Taylor Swift Unable to ‘Shake Off’ Infringement Lawsuit, Will Go to Trial

Taylor Swift’s years-long legal battle over the “Shake It Off” lyrics will stretch on into at least 2022 after a federal judge ruled Thursday that she must stand trial in the copyright case.

The singer was first sued in 2017 by songwriters Sean Hall and Nathan Butler, who claimed her 2014 hit “Shake It Off” lifted lyrics from their 2001 song for 3LW, “Playas Gon’ Play”; specifically, both songs include variations of the phrases, “playas gonna play” and “haters gonna hate.”

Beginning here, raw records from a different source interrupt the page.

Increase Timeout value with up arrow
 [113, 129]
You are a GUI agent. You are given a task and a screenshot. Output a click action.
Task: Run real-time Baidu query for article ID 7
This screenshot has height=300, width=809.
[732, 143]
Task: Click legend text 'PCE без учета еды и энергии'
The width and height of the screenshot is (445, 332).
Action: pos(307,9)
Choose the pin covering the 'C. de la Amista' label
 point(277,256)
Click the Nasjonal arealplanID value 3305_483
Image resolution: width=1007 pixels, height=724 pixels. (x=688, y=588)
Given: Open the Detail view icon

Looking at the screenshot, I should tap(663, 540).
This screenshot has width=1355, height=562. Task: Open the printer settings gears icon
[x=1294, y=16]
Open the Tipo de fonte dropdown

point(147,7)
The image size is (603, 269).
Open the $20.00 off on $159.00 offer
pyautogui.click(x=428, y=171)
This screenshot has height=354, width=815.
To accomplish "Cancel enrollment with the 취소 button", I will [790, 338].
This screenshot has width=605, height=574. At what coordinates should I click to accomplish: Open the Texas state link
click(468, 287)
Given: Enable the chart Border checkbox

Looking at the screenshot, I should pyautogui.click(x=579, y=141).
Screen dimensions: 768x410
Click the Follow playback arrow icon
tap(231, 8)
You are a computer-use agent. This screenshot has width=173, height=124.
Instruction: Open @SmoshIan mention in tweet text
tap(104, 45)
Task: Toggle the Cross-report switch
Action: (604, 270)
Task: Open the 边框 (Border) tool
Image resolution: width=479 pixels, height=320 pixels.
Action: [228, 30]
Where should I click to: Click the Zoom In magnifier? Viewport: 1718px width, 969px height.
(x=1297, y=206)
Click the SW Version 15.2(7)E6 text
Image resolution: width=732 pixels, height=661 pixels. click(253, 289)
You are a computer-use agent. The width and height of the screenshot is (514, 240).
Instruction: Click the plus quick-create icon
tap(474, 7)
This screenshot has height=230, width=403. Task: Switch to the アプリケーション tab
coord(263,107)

The lawsuit was first dismissed in February 2018 by a U.S. District Court judge but then revived in October 2019 by a three-judge panel from the Ninth Circuit Court of Appeals, who once again sent it to district court.

The judge at the United States District Court of the Central District of California reviewed the lawsuit Thursday and denied Swift and her legal team’s latest attempt to have the lawsuit dismissed. Judge Michael Fitzgerald said that while Swift’s “experts do make some persuasive arguments with regard to why various factors of the respective musical and literary work analyses do objectively distinguish Playas and Shake,” he ruled that “there are still numerous factors … that do not eliminate the possibility that there is still a genuine dispute as to the potential substantial similarity between the lyrics and their sequential structure as framed by Plaintiffs.” He added that a trial should decide whether the two songs “share substantial similarities,” and not musicologists.


“[Swift’s legal team] argue that even if there are protectable elements in ‘Playas,’ they are not substantially similar to those in ‘Shake’ (as a literary or as a musical work),” Fitzgerald’s ruling, obtained by Rolling Stone, stated. “Plaintiffs argue that there are at least seven elements in the selection and arrangement of the four-part lyrical sequence at issue that the chorus of ‘Shake’ copies from ‘Playas,’ including, for example: 1) Shake’s combination of tautological phrases; 2) parallel lyrics; and 3) grammatical model ‘Xers gonna X.’”

Marina Bogorad, an attorney for Hall and Butler, told Rolling Stone of Thursday’s ruling: “Our clients are extremely satisfied with this decision, especially because it reinforces the notion that their unique self-expression based on the deeply rooted cultural heritage cannot be simply snatched away without proper attribution. We are pleased that the court refused to engage into a battle of the experts, especially given that defendants’ resources vastly outweigh those of our clients here, and it is about time that justice should serve the merits rather than deep pockets.”

Reps for Swift did not immediately respond to Rolling Stone’s request for comment. In 2018, after the case was successfully appealed following its dismissal, a rep for the singer told Rolling Stone, “These men are not the originators, or creators, of the common phrases ‘Players’ or ‘Haters’ or combinations of them. They did not invent these common phrases nor are they the first to use them in a song. We are confident the true writers of ‘Shake It Off’ will prevail again. Their claim is not a crusade for all creatives, it is a crusade for Mr. Hall’s bank account.”

The “Shake It Off” infringement case has been set for August 30th, 2022.